- [Exercise objective]:
Answer from the note on Jo Nesbo's "Macbeth":
1. Who translated the book?
2. In what period does Nesbo set his story?
3. Who is named as the reviewer?

- [Passage]:
MACBETH, by Jo Nesbo. Translated by Don Bartlett. (Hogarth, $27.) Jo Nesbo, the celebrated Norwegian writer of thrillers, is the latest contributor to Hogarth Shakespeare, a series in which best-selling novelists turn Shakespeare’s works into contemporary fiction. Nesbo sets his “Macbeth” in the early 1970s, in an unnamed city that strongly resembles Glasgow. “By making addiction so central to his plot,” our reviewer, James Shapiro, writes, “Nesbo also makes Macbeth’s paranoia and hallucinatory visions, so crucial to Shakespeare’s play, not just believable but meaningful in a contemporary way.”

- [Data section]:
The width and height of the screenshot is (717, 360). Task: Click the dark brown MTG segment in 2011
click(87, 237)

- [Response to the exercise]:
1. Don Bartlett
2. The early 1970s
3. James Shapiro